Canada Post announced last week that letter mail delivery would be cut to three days a week in urban centres due to reduced volumes in the wake of rotating strike action.

However, local Canadian Union of Postal Workers president Bruce Northcott says Nelson has not seen that sort of decrease.

“We came in Monday and there was so much mail they told us to leave some of it behind for the next delivery,” he says. “Knowing a lot of these people left 300 to 500 letters behind, they wanted to come in [Tuesday] to try and move it along.”

But when they showed up at the post office Tuesday, only Northcott was allowed in. He was assigned to deliver priority courier items, which continue to move five days a week, while the other carriers stood outside the building with placards and drums.

“They’d like to deliver the mail, but they’re not being allowed to,” Northcott says.

When carriers go back to work Wednesday, he says they will have two days worth of mail to deliver plus what was left over from Monday.

“Their instructions are if they can’t finish two days of mail in the time allotted to do one day, they’re to stop delivery, leaving 50 to 100 addresses still undelivered. Thursday we’ll get no mail, so those addresses will wait until Friday.”

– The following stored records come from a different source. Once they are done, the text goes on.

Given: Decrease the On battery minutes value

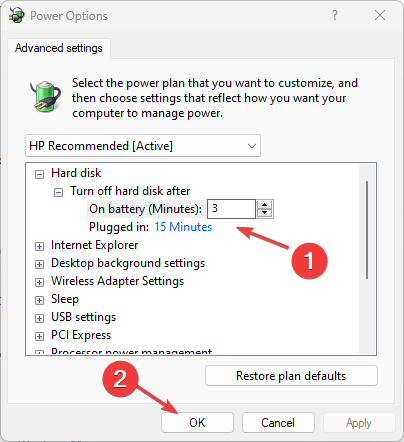Looking at the screenshot, I should (x=265, y=213).
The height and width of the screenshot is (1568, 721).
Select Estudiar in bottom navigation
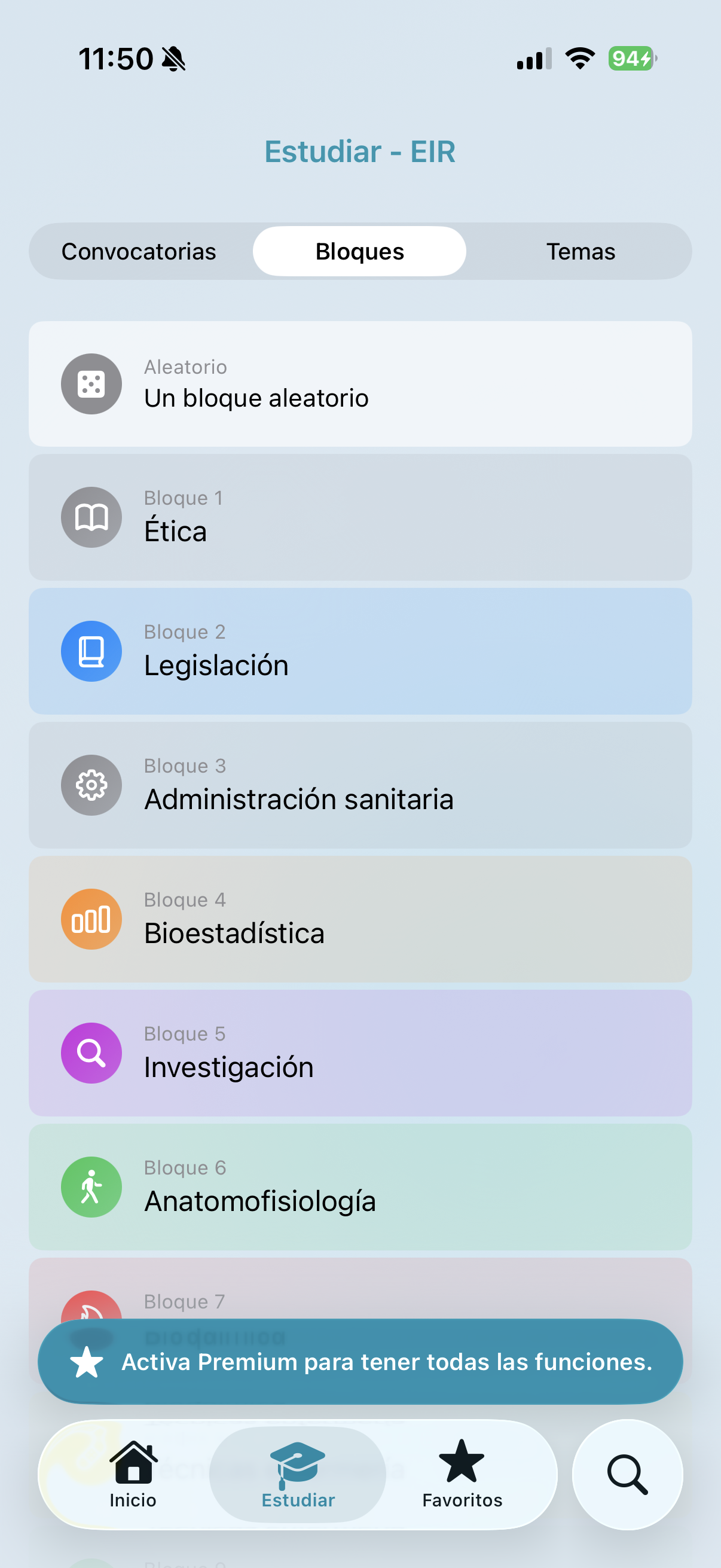click(x=298, y=1474)
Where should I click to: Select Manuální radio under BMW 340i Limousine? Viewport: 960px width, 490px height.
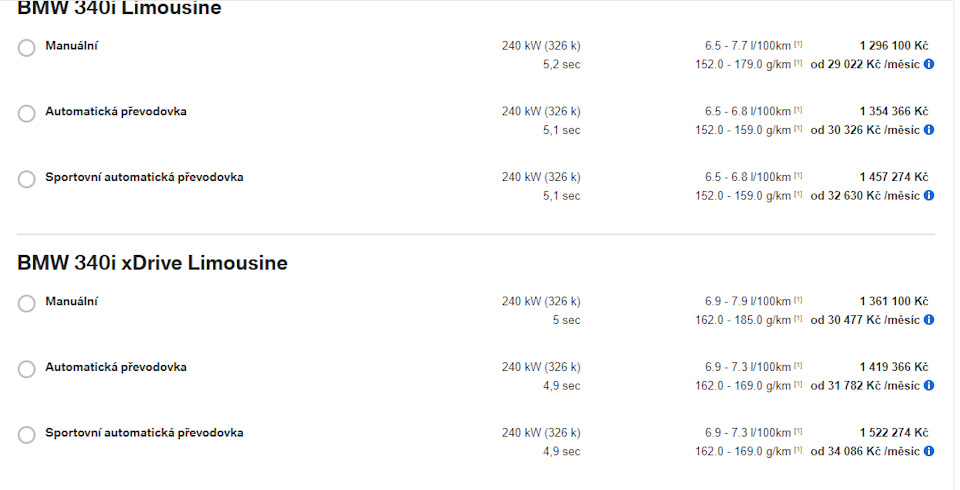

Northcott expects the picket line will go back up Thursday, but says they aren’t discouraging people from entering the post office or using the mail.

Company spokeswoman Anick Losier says going to three day per week delivery and cancelling overtime “is meant to be a cost-cutting measure. It’s not meant to be a lockout. These rotating strikes are having a devastating effect on our business.”

She says so far the price tag is $70 million in lost revenue.

“We need to find a way to keep costs in check so we don’t go into a huge deficit. If we do, taxpayers will have to bail us out. For us, that’s not an option.”

Canada-wide, Losier says mail volumes have been cut in half compared to the same time last year: “It’s not everywhere that volumes are declining 50 per cent, but when you do the average nationally, it comes down to that or more.”

She says many people are probably holding off on sending things because they are unsure how long they will take to arrive. “This uncertainty is causing the biggest damage to our business,” she says.

Not delivering mail on Tuesdays and Thursdays is an “extreme measure” that won’t be popular with employees, she agrees, but “certainly it’s not meant to penalize them. If we don’t do that, we run huge deficits we may never recover from.”